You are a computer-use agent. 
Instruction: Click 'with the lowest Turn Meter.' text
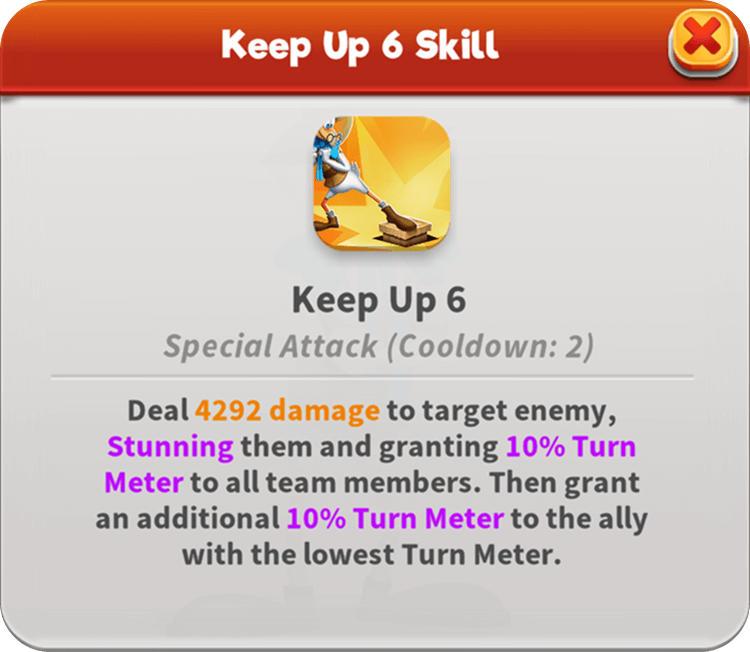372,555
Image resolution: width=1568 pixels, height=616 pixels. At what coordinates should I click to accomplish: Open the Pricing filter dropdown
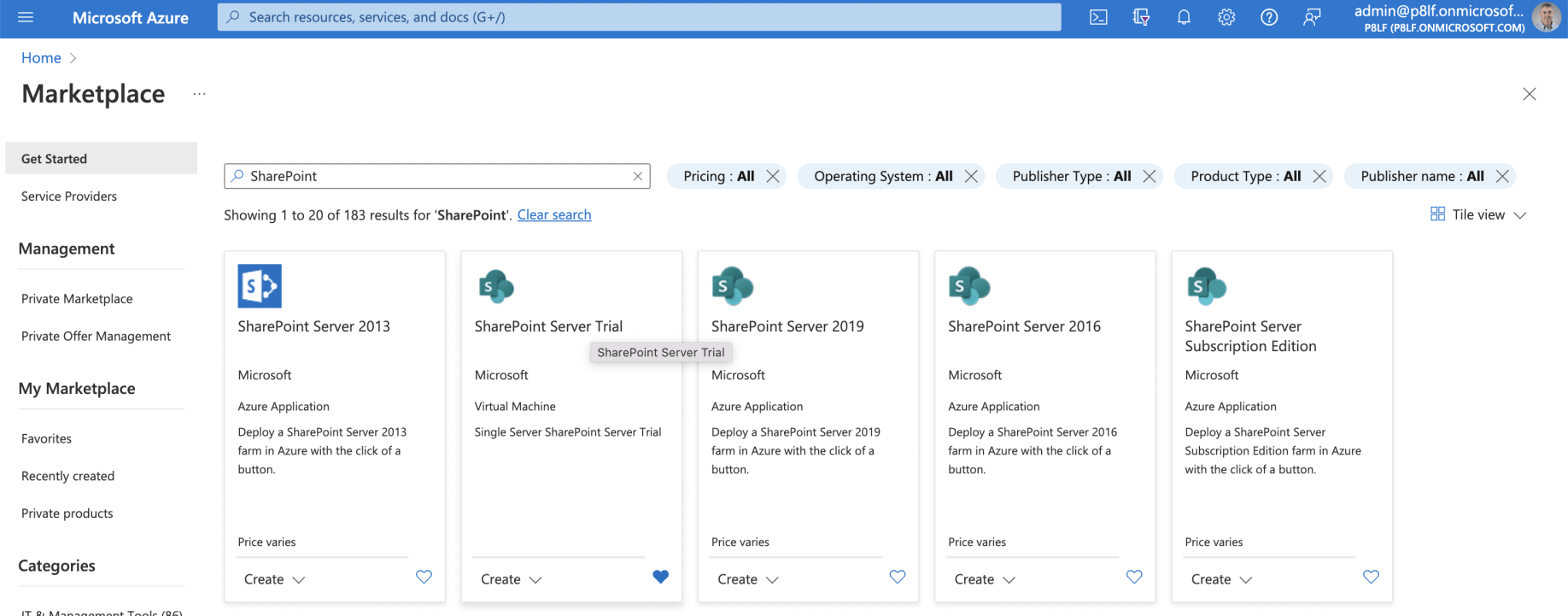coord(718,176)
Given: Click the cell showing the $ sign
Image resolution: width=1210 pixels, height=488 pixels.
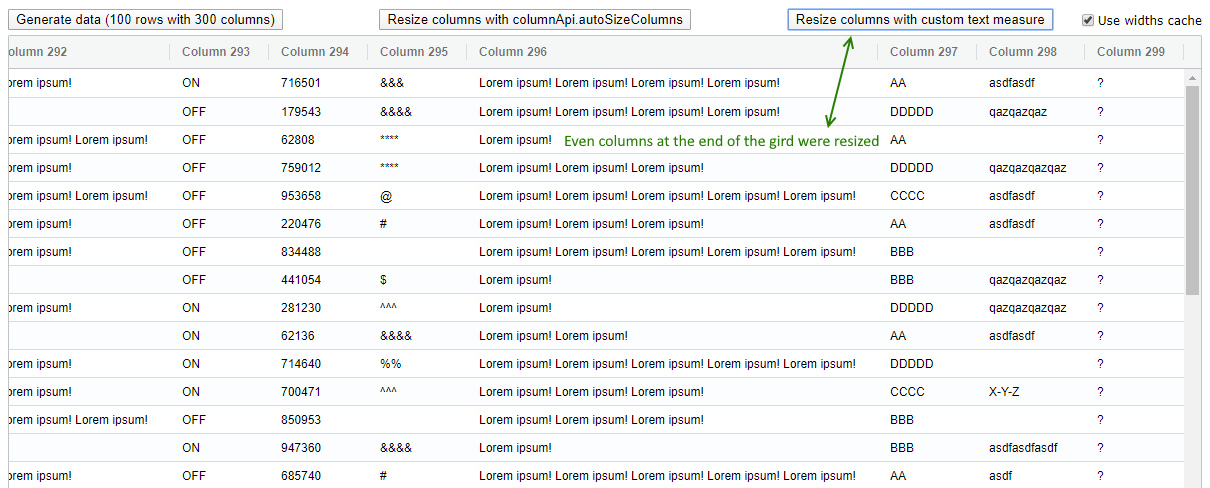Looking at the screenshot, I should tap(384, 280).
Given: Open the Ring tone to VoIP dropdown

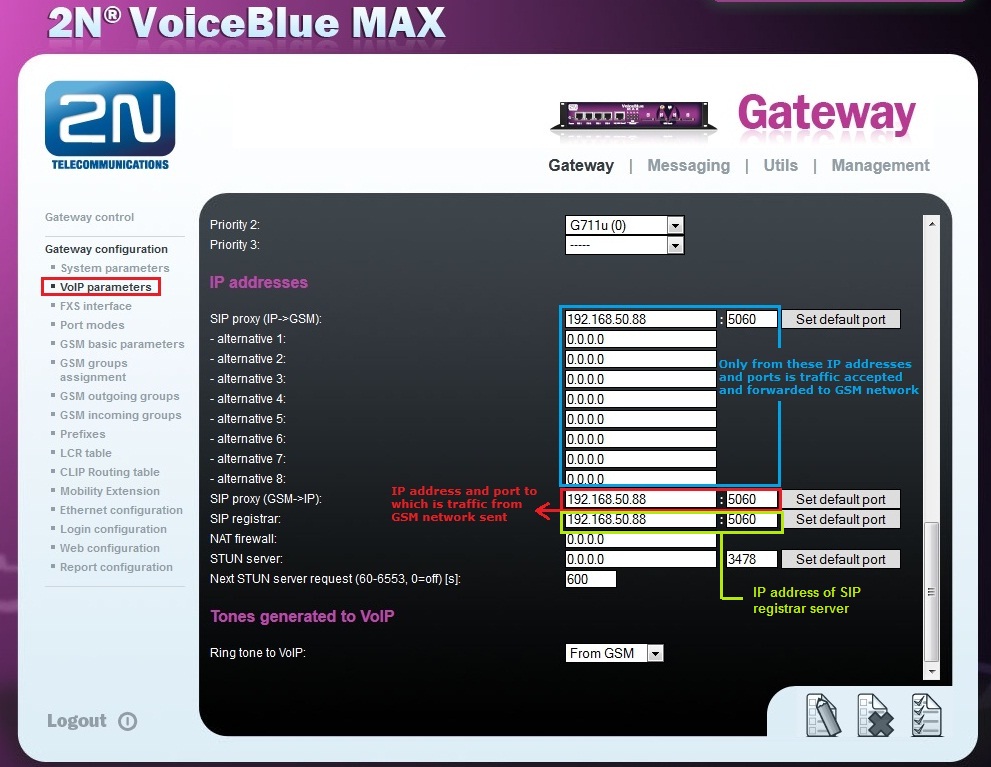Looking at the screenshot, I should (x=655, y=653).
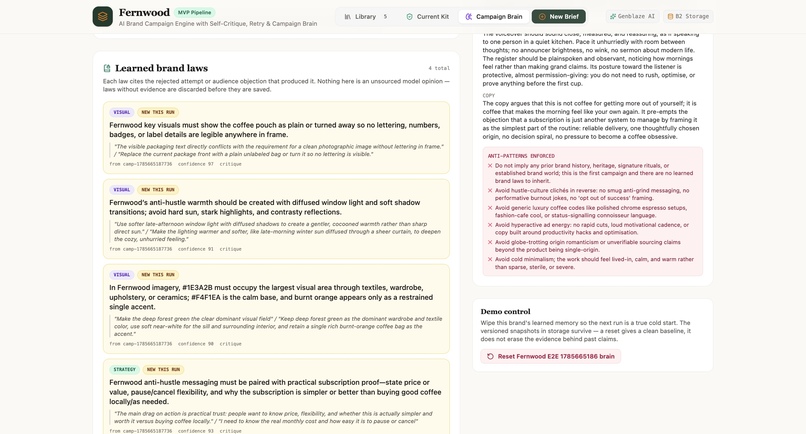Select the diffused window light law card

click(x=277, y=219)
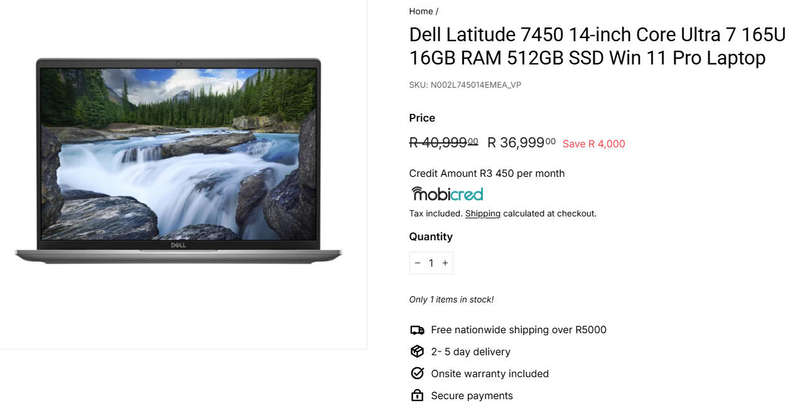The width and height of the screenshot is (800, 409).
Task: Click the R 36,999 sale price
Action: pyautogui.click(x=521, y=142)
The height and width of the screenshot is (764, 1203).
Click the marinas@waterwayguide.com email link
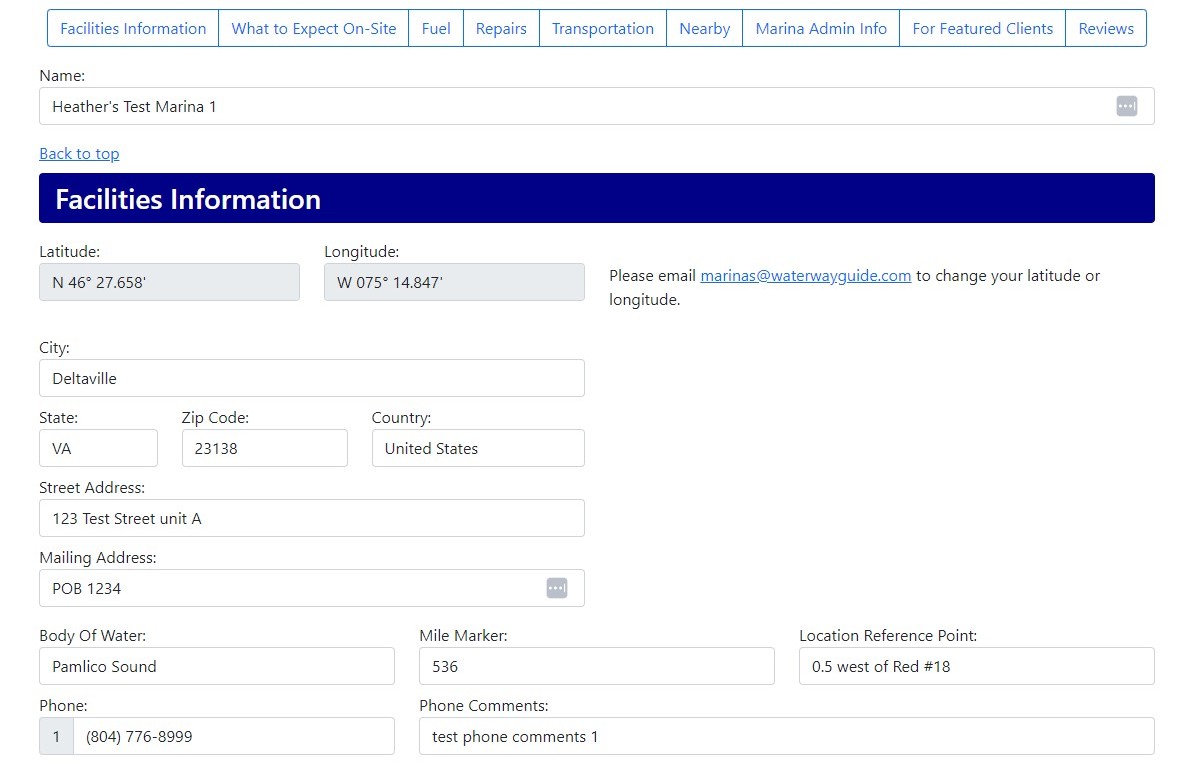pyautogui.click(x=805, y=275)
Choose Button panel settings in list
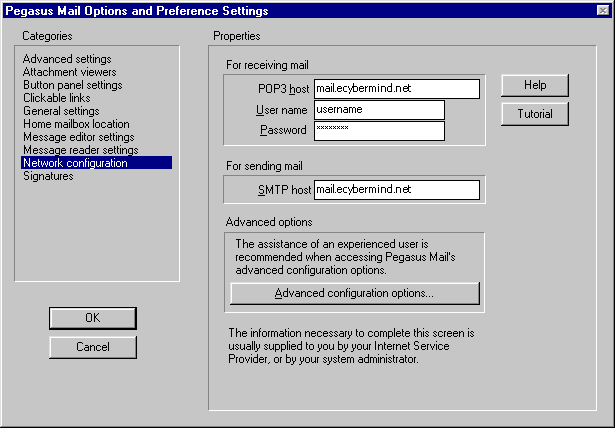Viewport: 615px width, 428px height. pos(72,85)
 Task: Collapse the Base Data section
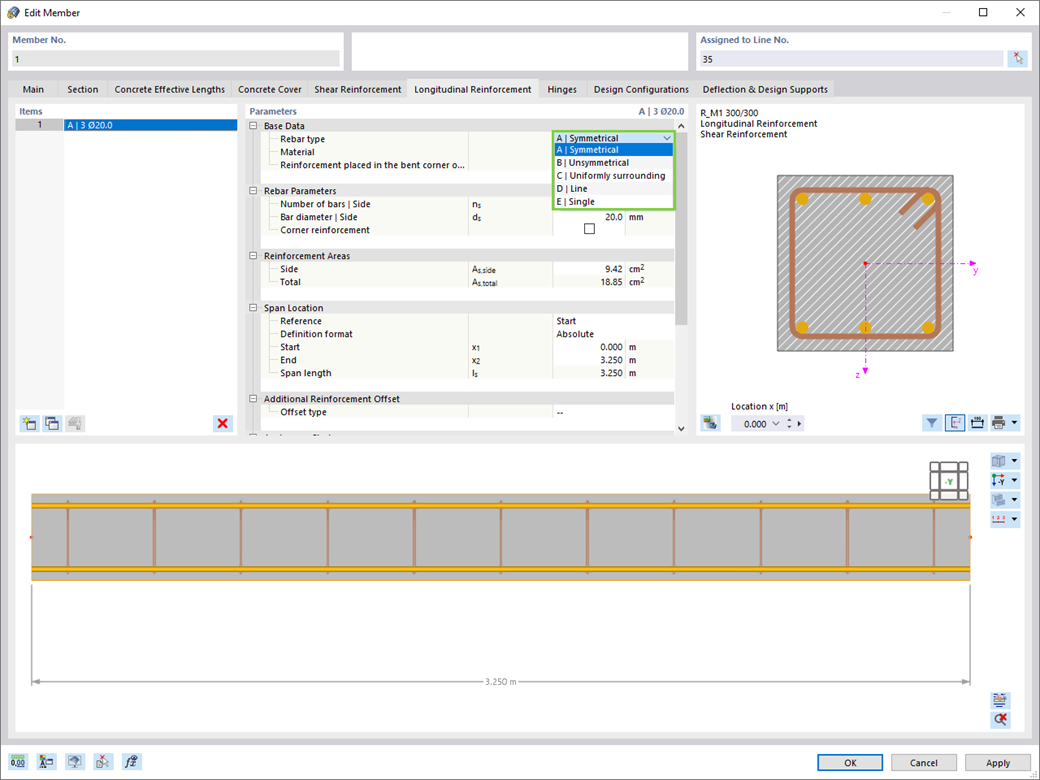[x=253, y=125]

********************

No pictures belong in the copy. Retype exactly, and only, the lines from the line containing "Click the marinas@waterwayguide.com" through the last line of the data, both included.

Click the marinas@waterwayguide.com email link
pyautogui.click(x=805, y=275)
Choose Button panel settings in list
Viewport: 615px width, 428px height. pos(72,85)
 Task: Collapse the Base Data section
[x=253, y=125]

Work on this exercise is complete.